I was in Sicily this month. A week by train across the Italian Mediterranean island. First, by night train (from Rome) on the ferry across the Strait of Messina, then to the second largest city Catania, around the Etna volcano with an overnight stay in the lovely town of Randazzo, down to ancient (and very touristic) Siracusa, further along the south coast, later across the heartland, up to the island’s capital Palermo, finally along the north coast back to Messina and towards Bologna.
It was a fantastic ride through a beautiful cultural landscape. Flat land, hilly terrain, also mountains. Almost the entire island is cultivated (about 11 per cent of the workforce, more than twice as many as in the rest of Italy, work in the island’s vegetable and fruit plantations or wheat fields).
However, what I remember most impressively: As soon as you approach the big cities of Catania and Palermo, there is more and more garbage in the fields and on the streets. In the cities, trash is piling up in many places. Everywhere you look, there is plastic packaging, paper and cans all over the ground. Even and particularly on the beaches.
The only exception are places where there are many tourists. There, the beaches are cleaned regularly and the streets are swept daily.
The experience was disturbing. How can one live in such a beautiful but, at the same time, flawed environment? And why is apparently so little done about it?

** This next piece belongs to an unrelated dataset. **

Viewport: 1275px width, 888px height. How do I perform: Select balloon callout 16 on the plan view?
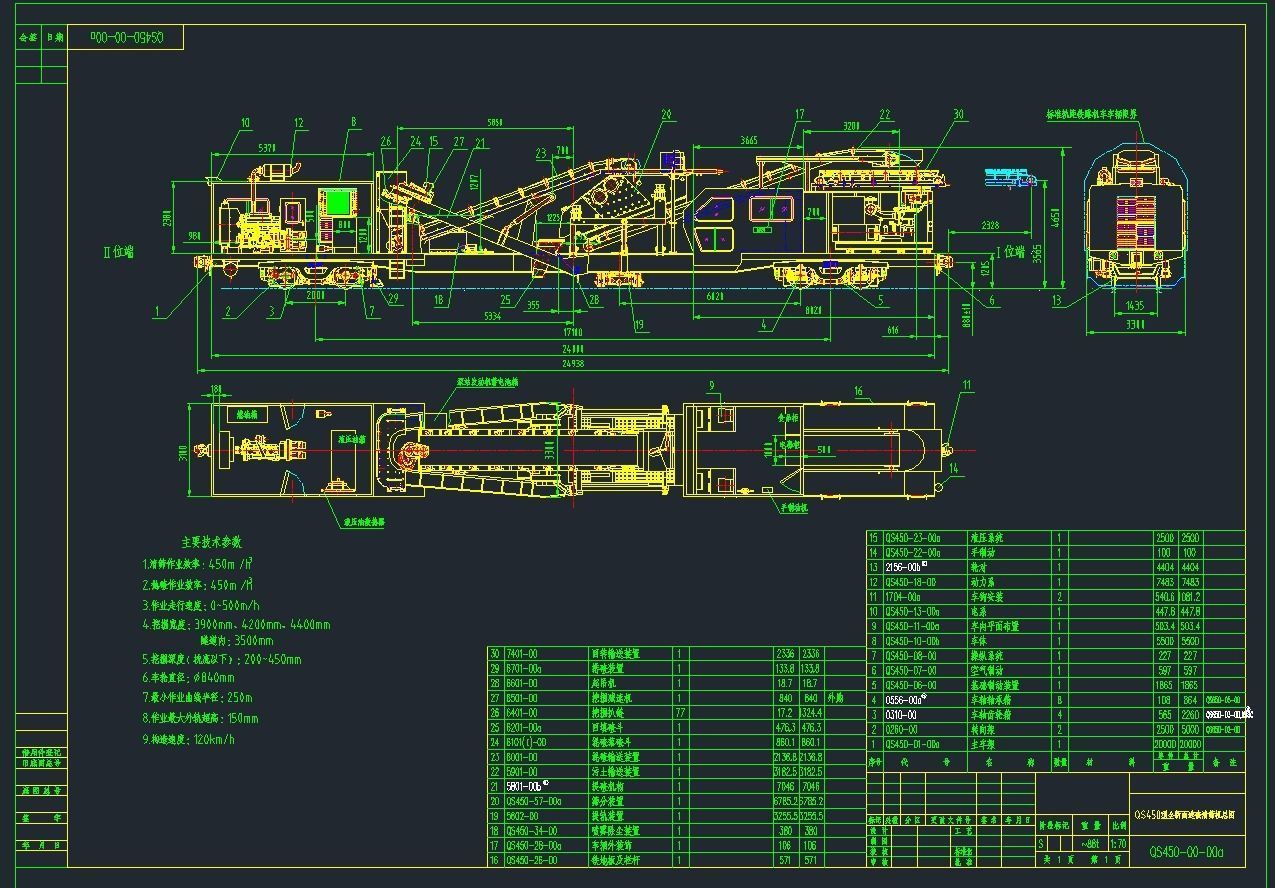(858, 390)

The answer is actually quite simple. Garbage is thrown away because garbage can be thrown away easily. It is pretty convenient and it can hardly be sanctioned because it usually does not happen under surveillance. The empty can of coke thrown out the car window, the rolling paper dropped on the way to the bus stop, the party scraps left at the BBQ area – throwing things away saves a time-consuming disposal.
So there is a dilemma. The desire for a clean environment meets the effort to avoid waste. Perhaps the individual effort would be made if one’s behaviour had a relevant influence on the environment. But it hasn’t. In the mass of the many, one’s action hardly plays a role. As a result, everybody throws away the rubbish.
The dilemma calls for ways out.
This is what we as a society can do about it:
(If you are interested in what can be done on an individual level, check the site “Ten Ways to Unpackage Your Life“.)
Make trash disposal easy. Setting up trash cans and emptying them regularly is perhaps cities’ most straightforward task. The closer the next rubbish bin, the lower the individual “disposal cost”. This applies to any type of disposal. If old paint, broken cars, and household waste can only be disposed of for a fee, people will find ways to do it for free. Disposal must therefore be simple and free of charge.
Let others take out the garbage. Every city has and needs municipal waste disposal. How intensively litter is cleared is a question of money and priority. One thing is for sure: the intensity of cleaning by the public influences individual behaviour. People throw rubbish where there is rubbish. The reverse is also the case: less new waste usually ends up in a freshly swept area. We all are herd animals, what others do, we often do, too.
Make garbage valuable. If you can earn money with waste, it doesn’t end up in the environment. In Germany, where I live, many beverage bottles are subject to a deposit. You practically never see such bottles lying around. Some leave them, others collect them.
Penalise throwing trash away. While it’s not easy to spot littering (a prerequisite for a fine), raising awareness that it’s not okay gives at least some law-abiding people something to think about. To create this awareness, signs in public can point to the offence.
Avoid packing material in the production process. Waste that is not produced cannot be thrown away. For example, legislation can make compostable packaging mandatory or make it more attractive. Or, the manufacturers have to contribute to the costs of cleaning the public space – possibly depending on the amount of packaging they use (so they have an incentive to use less).
Educate. You have to know what the consequences of environmental degradation are to feel responsible for it.
Build a sense of community. When individuals are disconnected from their local surroundings and feel no ownership or sense of community, they become far more likely to engage in habits that are not environmentally sustainable. Community organisations that connect and support local people can make a difference here.
So, there is a lot that can be done. Of course, not only in Sicily. The problem, in different dimensions, occurs in every major city. Let’s all work to make them smaller. A nature without (wo)man-made waste is a lovely nature.